Two more happy Annapolis retirees are Mike Dauth, 68, a former engineer and program manager with an Air Force background, and wife Pam, 52, from Miami, who worked as a public relations executive. Mike lived in the DC area before purchasing a historic house in Annapolis in 2002. Pam and Mike, who married in 2005, retired in 2012 and 2013 respectively.
“The ability to park your car on Friday night and do almost anything you want — go to restaurants, theaters — without having to move your car is a big plus for us,” Mike says. “Our lifestyle is to be out among people, doing activities, living where we can walk to things. We wouldn’t be in a suburb or a secluded area where we had to drive to go to a restaurant or to the movies.”
Terry enjoys Annapolis’ manageable size plus the amenities in Baltimore and Washington, DC. “I like a small-town feel, but wanted to be near the culture offered in a big city,” she says.
And what about taxes? Ellen, from northern Virginia, said her taxes stayed about the same. “There was no real benefit. Taxes are fairly high and I accept that. I want good roads,” she says. But the Martinis reap a bonus. “Taxes are relative,” Terry says. “People moving from the South might find the taxes higher, but coming from Chappaqua, our taxes in Annapolis are half what they were in New York.”
Annapolis also is prone to flooding; it was ranked No. 17 of cities in the United States for nuisance flooding in a June report from the National Oceanic and Atmospheric Administration.
And Annapolis suffers through snowy, frigid winters. Last year, the Dauths purchased a winter home in Delray Beach, FL. “Most of my family is there,” Pam says. “For us, Florida has to do with family and being away from the winter cold.”

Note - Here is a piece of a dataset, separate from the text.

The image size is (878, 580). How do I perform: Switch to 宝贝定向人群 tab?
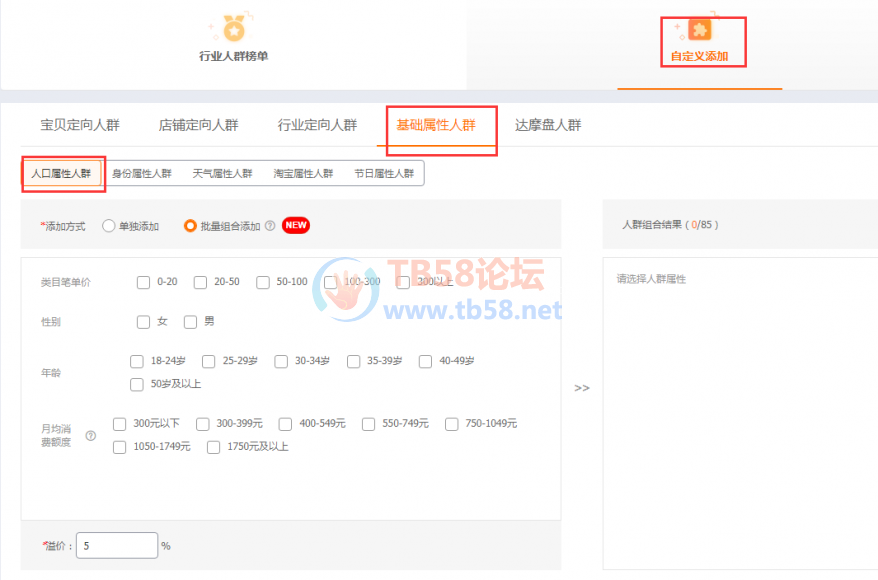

But the chilly months don’t overshadow Annapolis’ benefits, may retirees say. “We have open spaces, parks and golf courses,” Ellen says. “Access to DC and Baltimore is easy and Annapolis is a good choice for people who don’t want to be too far from their children in Virginia, DC and other parts of Maryland. I think that Annapolis is an up-and-coming place for retirees. I really like it here.”